[Problem set]
- 1) In the olive oil passage, copy the text between "In 2014 an archeological" and "28th century BCE.", inclusive.
- 2) According to the olive oil passage, which people spread olive trees around the Mediterranean basin?
- 3) Extend the olive oil passage, beginning after its final sentence.

[Supplied passage]
==*==

One of the most famous cuisine in the world has often been cited to be the Mediterranean, often paired with olive oil. The mighty olive oil is present in many modern recipes and still holds onto its healthy seal of approval for many people. The origins of this oil, and olive trees in general, seem to not actually be from the Italian or Balkan peninsula.
In 2014 an archeological paper stated that it had found a settlement buried to the south Haifa, Israel. Here pottery jugs were found with remnants of olive oil dating back 8000 years ago, the oldest remains ever found. This indicates that there was a market for olive oil back in 6000 BCE, but about the origin of olive trees, many experts say that they were most likely domesticated in Persia or Egypt and spread around the Mediterranean basin by the Phoenicians around the 28th century BCE.

==*==

[Information supplied]
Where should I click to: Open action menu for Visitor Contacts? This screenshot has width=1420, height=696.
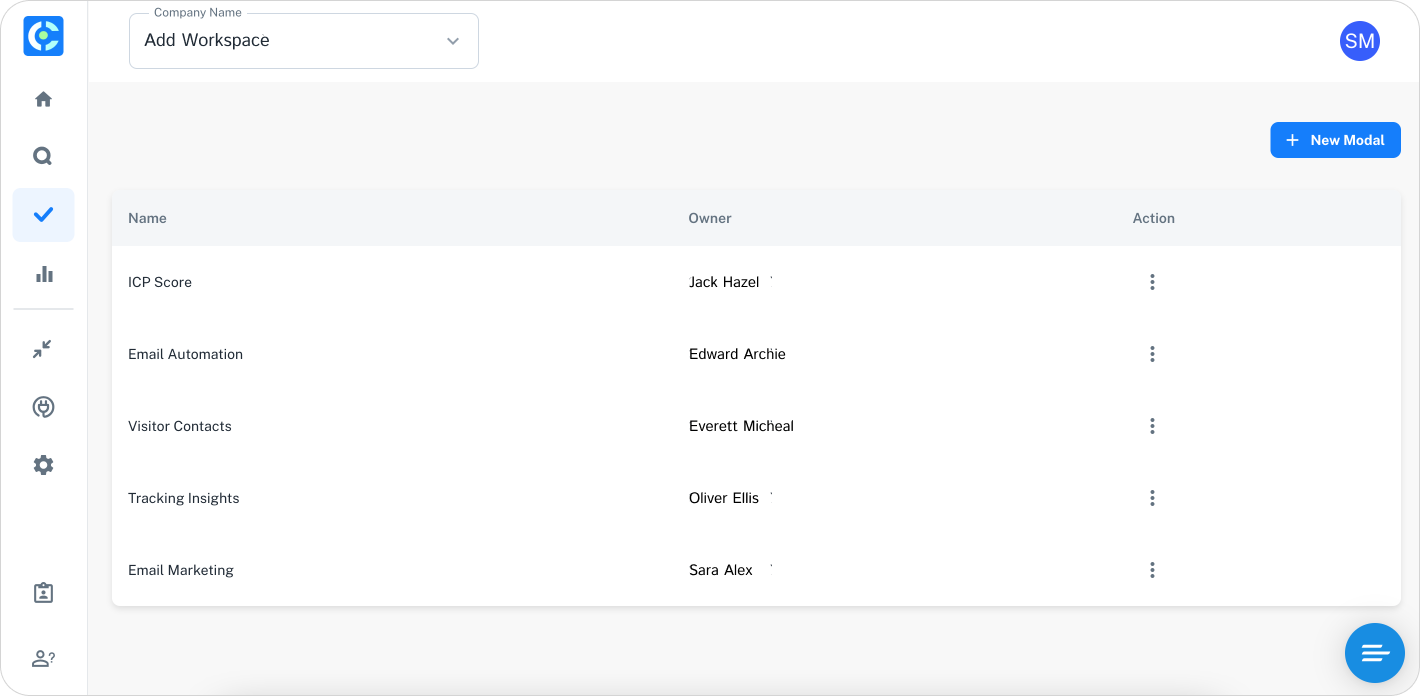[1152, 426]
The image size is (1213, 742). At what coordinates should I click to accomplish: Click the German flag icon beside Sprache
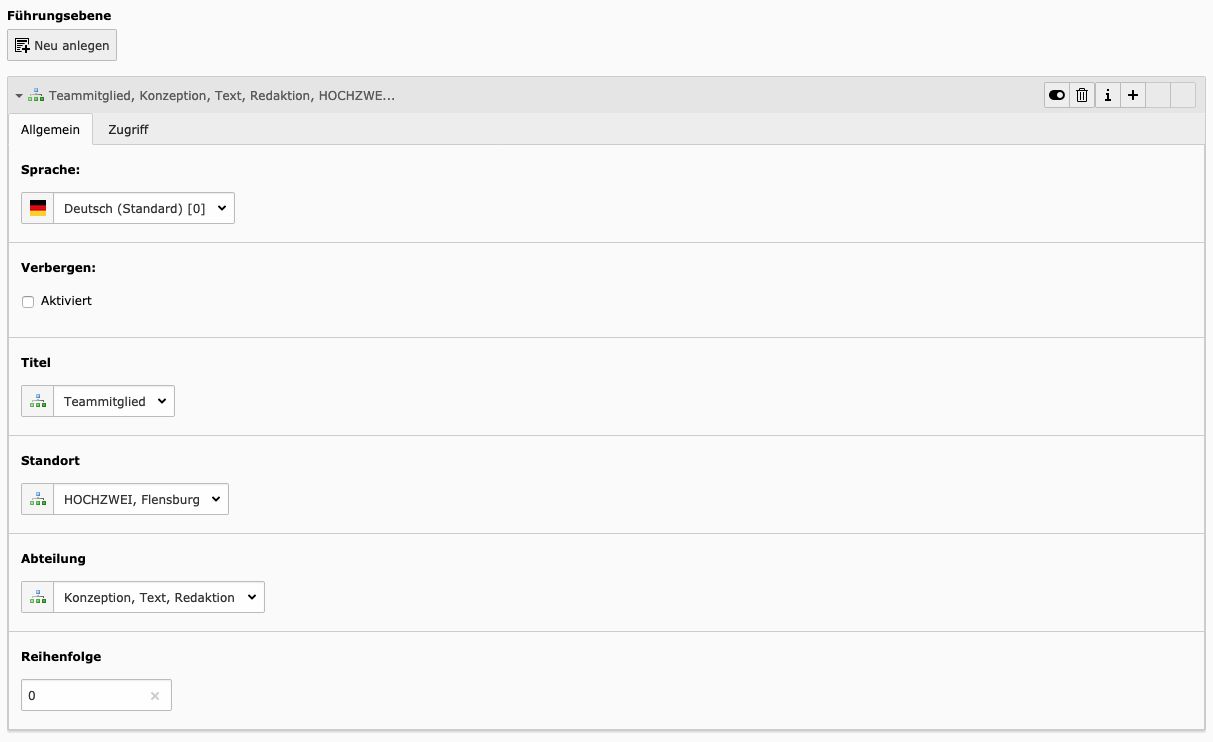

==*==

[Results of the tasks]
- 1)
In 2014 an archeological paper stated that it had found a settlement buried to the south Haifa, Israel. Here pottery jugs were found with remnants of olive oil dating back 8000 years ago, the oldest remains ever found. This indicates that there was a market for olive oil back in 6000 BCE, but about the origin of olive trees, many experts say that they were most likely domesticated in Persia or Egypt and spread around the Mediterranean basin by the Phoenicians around the 28th century BCE.

- 2) The Phoenicians.

- 3)
The stuff of myth
Its popularity and enduring use in Ancient Greece has also found a place for olive trees in Greek mythology. The goddess Athena gave Ancients Greeks an olive tree as a gift, and they liked it so much that they named their city after the goddess. The spread of Greek culture throughout Ancient times, by way of colonization, brought with it the olive tree as a trade commodity and agricultural product. It thus found roots in many other countries around the shores of the sea from Italy to Spain. Roman conquest of Greece and rise to power ensured the continuation of olive’s uses and further commercialization.
Even as far back as Ancient Roman times, olive oil was used for more than just cooking, and with the perfection of the oil press, production saw more and more affordable prices. At the table, it is a staple ingredient in many Mediterranean culinary practices used since ancient times, in cooking or raw as dressing. Off the table though, olive oil has been employed in cosmetic use throughout history. From moisturizing, cleansing to massage oil, and antibacterial ointment. Olive oil made its way into religious practices as well, as the oil of the Catechumens in Christianity, or perfumed consecrated oils to be used for the sacrament. Archaeological evidence also revealed its use in oil lamps as fuel.
Discovering the new continent across the ocean came with added bonus discovery in the forms of new edibles such as corn, cocoa beans, tomatoes, and many more. These new types of foods were brought back and planted in Europe, but that is not to say that America saw no new foods for itself, as in the 16th-century olive trees were introduced on the new continent in warmer southern territories like modern-day Argentina.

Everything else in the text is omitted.